I ought to be there. It's in my diary. After the 'missed the london meet because i forgot' debacle I have made sure I know when this meet is


----------



## Wak (May 6, 2002)

> I'll be up for this one, as long as my flight back from holiday the night before isn't delayed :-/
> 
> Any idea what sort of time it's all happening?
> 
> E


I'll update page 1 when I have a time but 10 or 11am ish I expect.


----------



## Wak (May 6, 2002)

Post 1 updated


----------



## alisttair (Apr 22, 2003)

As a newboy to the TT meets I would definatley be up for this one. Where will the Essex group be meeting up with the others?


----------



## Rhod_TT (May 7, 2002)

I'm definitely up for it. MK isn't too far away (and they've got one of the largest go-karting tracks in the country (1min30 laps).

Rhod


----------



## TTotal (Aug 12, 2002)

Thats a big go kart you got there Rhod so youll need a big track ! ;D


----------



## pgtt (May 7, 2002)

hopefully can make this one Wak


----------



## Wak (May 6, 2002)

> hopefully can make this one Wak


The more the merrier....remember its a great opportunity for any friends looking to buy a TT to come have a look!


----------



## TTotal (Aug 12, 2002)

> The more the merrier....remember its a great opportunity for any friends looking to buy a TT to come have a look! Â


 Luckily all my friends have TT's !


----------



## 55JWB (May 7, 2002)

Wak,

I'm gonna try and make it, family commitments permitting  I might bring a couple of guys with me who are interested in the 150 ...
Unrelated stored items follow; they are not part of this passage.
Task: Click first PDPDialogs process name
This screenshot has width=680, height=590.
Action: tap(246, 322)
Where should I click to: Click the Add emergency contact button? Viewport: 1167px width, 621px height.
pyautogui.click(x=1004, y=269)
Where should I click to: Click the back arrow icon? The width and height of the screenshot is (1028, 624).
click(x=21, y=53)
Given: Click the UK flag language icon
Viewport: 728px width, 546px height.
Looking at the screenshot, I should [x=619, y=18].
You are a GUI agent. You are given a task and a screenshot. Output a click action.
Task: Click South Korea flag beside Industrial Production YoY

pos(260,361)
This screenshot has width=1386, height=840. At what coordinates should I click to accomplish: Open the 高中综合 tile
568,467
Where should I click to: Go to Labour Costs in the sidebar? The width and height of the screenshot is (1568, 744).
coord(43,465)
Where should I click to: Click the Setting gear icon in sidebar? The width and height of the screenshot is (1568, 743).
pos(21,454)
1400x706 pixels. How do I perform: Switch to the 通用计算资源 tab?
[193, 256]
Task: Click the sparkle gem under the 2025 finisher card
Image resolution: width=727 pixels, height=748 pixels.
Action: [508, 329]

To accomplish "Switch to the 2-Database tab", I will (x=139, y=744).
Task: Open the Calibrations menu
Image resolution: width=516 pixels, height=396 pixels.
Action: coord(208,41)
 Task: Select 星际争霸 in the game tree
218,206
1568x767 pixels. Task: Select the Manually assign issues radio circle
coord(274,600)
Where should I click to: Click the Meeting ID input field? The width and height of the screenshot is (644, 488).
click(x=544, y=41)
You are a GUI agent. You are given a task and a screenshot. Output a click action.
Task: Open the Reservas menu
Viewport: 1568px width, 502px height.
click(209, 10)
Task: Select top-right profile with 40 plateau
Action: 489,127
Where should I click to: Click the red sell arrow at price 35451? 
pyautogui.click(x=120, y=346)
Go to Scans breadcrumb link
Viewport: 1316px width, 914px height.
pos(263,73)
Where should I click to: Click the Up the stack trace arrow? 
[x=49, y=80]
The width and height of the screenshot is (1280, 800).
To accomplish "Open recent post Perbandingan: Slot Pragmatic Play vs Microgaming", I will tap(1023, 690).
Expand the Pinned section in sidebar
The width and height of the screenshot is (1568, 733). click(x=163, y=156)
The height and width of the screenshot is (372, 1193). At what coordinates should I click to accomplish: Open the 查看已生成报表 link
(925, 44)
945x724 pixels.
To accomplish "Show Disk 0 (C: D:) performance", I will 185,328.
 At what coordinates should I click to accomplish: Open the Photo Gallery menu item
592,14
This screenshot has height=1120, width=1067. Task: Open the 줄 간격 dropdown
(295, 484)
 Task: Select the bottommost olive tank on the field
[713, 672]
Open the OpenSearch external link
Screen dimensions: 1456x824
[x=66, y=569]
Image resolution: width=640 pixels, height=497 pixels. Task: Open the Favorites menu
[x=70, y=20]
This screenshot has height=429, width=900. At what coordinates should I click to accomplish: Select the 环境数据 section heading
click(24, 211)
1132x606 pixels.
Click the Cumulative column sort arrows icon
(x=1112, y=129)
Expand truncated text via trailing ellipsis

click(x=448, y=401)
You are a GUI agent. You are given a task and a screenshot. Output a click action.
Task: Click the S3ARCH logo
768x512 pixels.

I'll post if I can tie them down....


----------



## TTotal (Aug 12, 2002)

> Back to the top....updated, guys I need some support here, who's coming?
> 
> p.s. ask me what "Trick looking wheels" are! Â  ;D


 OK then....
Wak, what are trick looking wheels ? ???


----------



## A3DFU (May 7, 2002)

:'( :'( got a meeting at 1pm up north which I can't neglect :-/


----------



## NormStrm (Sep 6, 2003)

Wak

I should be able to make this meet. Anyone else heading across from Norfolk / Suffolk area ?

Norman


----------



## clived (May 6, 2002)

> Anyone else heading across from Norfolk / Suffolk area


Norman, I'm thinking about going (well, it all depends on me wriggling out of something else!), but if I do, happy to hook up for the 2nd half of your journey...

Clive


----------



## Wak (May 6, 2002)

> Norman, I'm thinking about going (well, it all depends on me wriggling out of something else!), but if I do, happy to hook up for the 2nd half of your journey...
> 
> Clive


aww, Come on..are you a man or a mouse? Just tell the in-laws...NO! they must understand NO means NO! Â  ;D

You have a responsibility and a TT mission has come up! Â ;D

I'll get you a sticker "On A Mission" for the back screen! Â  ;D



> :'( :'( got a meeting at 1pm up north which I can't neglect :-/


We cant be everywhere every weekend and you will be missed! :-/ :'(


----------



## imster (Apr 26, 2003)

Hi Wak,

I would like to come that is if i have my ttc by then. I live in Essex so can you pass me details of where to meet up??


----------



## alisttair (Apr 22, 2003)

imster

I will also be coming from essex if you want to meet up on the way down?- sounds like a good meet. ;D


----------



## Love_iTT (Aug 18, 2002)

Hurrah!! I've got permission to go as well. Thats at least four of us from the Kneesworth Chapter going then ;D ;D

Graham


----------



## Wak (May 6, 2002)

Everyone is welcome, just look at page 1 for the details.


----------



## pgtt (May 7, 2002)

Any kneesworth TTer's want to meet up for a drive over to milton keynes :-/


----------



## WabbiTT (Apr 22, 2003)

Wak,

We'll be there - it would be rude not to, seeing as the TTR just came from there anyway!! 
I wonder if Wayside were planning on having mine available then for sale too....? Ah well, that's their loss I suppose ;D


----------



## Love_iTT (Aug 18, 2002)

How about somewhere in Bedford?? I know the McDonalds on the out-of-town shopping thingy just off the by-pass.

Graham


----------



## clived (May 6, 2002)

> aww, Come on..are you a man or a mouse? Just tell the in-laws...NO! they must understand NO means NO!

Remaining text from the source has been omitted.